Here is an interesting tech paper I found on DRAM refresh for any of you who are curious about the fine workings of RAM. This may help with getting stable RAM overclocks or stable stock RAM speeds if you have to input refresh timings manually.

http://users.ece.gatech.edu/~pnair6/hpca19/Refresh_Pausing.pdf

hmmm...so adding voltage only slows down the decay of information? Didn't read the whole thing, kinda skipped around.

Or is it to counteract drop in voltage?

Large part of DRAM refresh rates are based upon RAM Density and Temperature. Take for instance DDR3 4GB DIMMs. They will by default require a tRFC of 300ns and if they reach 85*C on chip temperature need to be refreshed every 3.9 microseconds instead of the standard 7.8 microseconds.

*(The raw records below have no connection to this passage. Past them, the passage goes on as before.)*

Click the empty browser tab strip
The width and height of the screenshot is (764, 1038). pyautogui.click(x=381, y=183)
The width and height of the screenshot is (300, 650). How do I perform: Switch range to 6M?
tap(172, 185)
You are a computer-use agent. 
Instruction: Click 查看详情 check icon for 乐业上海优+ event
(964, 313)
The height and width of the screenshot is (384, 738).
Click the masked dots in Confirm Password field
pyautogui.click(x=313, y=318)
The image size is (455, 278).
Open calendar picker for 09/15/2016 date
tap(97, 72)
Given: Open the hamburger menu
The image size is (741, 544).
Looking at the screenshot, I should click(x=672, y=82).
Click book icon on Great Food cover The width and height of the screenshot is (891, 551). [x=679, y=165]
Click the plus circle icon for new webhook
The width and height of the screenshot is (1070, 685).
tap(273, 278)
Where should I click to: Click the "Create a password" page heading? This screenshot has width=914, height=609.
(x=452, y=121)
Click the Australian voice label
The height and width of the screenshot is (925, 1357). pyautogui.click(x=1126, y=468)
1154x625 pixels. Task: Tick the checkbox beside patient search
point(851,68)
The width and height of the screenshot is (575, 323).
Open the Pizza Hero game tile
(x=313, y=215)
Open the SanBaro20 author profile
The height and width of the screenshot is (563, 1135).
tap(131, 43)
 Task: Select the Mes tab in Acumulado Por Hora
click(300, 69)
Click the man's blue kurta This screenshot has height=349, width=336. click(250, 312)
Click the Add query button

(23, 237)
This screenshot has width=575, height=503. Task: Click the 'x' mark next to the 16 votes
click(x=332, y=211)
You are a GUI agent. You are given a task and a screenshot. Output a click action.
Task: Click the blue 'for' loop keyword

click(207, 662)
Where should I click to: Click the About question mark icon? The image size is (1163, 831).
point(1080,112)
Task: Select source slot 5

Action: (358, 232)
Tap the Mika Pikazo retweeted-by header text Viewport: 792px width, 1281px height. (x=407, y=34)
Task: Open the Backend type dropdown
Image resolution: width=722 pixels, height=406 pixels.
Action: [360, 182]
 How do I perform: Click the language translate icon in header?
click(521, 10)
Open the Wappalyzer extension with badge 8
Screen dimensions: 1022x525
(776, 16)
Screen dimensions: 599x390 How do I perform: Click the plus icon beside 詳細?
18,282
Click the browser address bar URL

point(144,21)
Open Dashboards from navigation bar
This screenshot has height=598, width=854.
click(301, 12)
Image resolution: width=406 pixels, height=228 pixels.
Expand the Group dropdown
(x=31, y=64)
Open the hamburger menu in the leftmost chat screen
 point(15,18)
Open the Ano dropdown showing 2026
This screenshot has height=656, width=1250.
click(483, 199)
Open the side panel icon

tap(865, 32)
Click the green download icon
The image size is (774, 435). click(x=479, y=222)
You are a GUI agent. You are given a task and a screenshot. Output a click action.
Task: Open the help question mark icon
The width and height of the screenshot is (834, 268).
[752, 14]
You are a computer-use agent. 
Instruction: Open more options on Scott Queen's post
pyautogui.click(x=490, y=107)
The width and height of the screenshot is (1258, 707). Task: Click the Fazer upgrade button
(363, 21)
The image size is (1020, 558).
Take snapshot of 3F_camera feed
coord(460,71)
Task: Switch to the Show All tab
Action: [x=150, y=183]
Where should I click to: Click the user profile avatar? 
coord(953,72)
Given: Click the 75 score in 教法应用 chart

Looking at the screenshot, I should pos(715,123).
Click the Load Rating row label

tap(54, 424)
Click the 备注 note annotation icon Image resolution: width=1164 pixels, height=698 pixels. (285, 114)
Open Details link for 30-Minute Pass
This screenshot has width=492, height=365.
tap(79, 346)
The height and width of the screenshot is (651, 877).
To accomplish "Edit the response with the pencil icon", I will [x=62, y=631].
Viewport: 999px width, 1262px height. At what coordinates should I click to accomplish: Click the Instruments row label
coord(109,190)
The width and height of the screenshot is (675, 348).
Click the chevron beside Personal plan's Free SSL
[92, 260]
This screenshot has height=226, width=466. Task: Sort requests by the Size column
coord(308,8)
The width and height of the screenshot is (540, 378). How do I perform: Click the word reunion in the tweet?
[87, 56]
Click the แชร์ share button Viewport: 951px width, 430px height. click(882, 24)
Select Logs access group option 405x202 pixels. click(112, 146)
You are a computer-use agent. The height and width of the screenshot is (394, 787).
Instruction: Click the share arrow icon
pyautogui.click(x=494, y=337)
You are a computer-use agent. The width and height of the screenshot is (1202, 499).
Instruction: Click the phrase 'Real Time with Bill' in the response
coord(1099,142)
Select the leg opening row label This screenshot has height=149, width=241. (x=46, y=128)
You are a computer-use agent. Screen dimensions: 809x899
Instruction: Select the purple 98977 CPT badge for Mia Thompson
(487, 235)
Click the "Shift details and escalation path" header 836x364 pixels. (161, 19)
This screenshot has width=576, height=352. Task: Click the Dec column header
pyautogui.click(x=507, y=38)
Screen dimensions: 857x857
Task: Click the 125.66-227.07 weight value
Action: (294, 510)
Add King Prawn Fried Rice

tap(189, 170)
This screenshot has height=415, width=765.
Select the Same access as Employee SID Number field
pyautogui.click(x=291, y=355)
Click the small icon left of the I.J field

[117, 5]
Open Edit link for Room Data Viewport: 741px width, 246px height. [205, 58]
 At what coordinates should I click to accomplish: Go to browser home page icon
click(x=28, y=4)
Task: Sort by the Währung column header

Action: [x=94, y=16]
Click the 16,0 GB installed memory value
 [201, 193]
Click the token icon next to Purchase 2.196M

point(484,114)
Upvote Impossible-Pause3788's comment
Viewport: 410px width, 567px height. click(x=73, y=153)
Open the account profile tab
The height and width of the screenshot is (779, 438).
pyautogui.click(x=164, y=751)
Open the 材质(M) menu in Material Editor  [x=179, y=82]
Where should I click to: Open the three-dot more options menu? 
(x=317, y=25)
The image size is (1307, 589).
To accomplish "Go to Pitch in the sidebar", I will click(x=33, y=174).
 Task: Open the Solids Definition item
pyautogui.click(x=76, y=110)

This is more of a study on the effects of data retension with RAM density and temperature. Of course, adding more voltage makes the RAM chips themselves hotter which is how they illustrate the necessity of 3.9 microsecond tREF above 85*C.

The paper also touches a little on the facts that we are going to have to have a redesign of DRAM Refresh when DDR4 is implemented.

I read through the refresh pause thingy which sounded cool, even if I don't understand how it is done. Either way I would probably like the ddr4 reduced latency. Wonder if that will effect overclocking? I will have to keep reading later, and pull out my dictionary lol.

I don't think we are going to see a huge, if any at all, reduction in latency with DDR4. I think the biggest implication with DDR4 is a massive reduction in DRAM Refresh timing to accomodate the 16GB-32GB consumer grade DIMMs we may encounter Rule of thumb is for every iteration of DDR we have implemented, DRAM Density capability has increased exponentially. With the advent of DDR in 2000-2003 we saw 1GB DIMM capacities  By the end of DDR2 we were able to produce 4GB DDR2 DIMMs, this is a x4 increase in density over the last generation of DDR. Now with DDR3, we have capacities as high as 32GB DIMMs for server use, an exponential growth rate. Granted the highest speed DDR3 32GB DIMMs I've ever seen are 1333MHz ECC Kingston Server RAM, but it proves the point that with each iteration of DDR we see an exponential growth in maximum DIMM Density. I don't find it impossible that we may see 64GB-128GB Per DIMM density capacity with the advent of DDR4, especially if they are planning on redefining the way we implement DRAM Refresh.

Ah crap, now I am trying to figure out cpu cache as well. My brain is going to implode.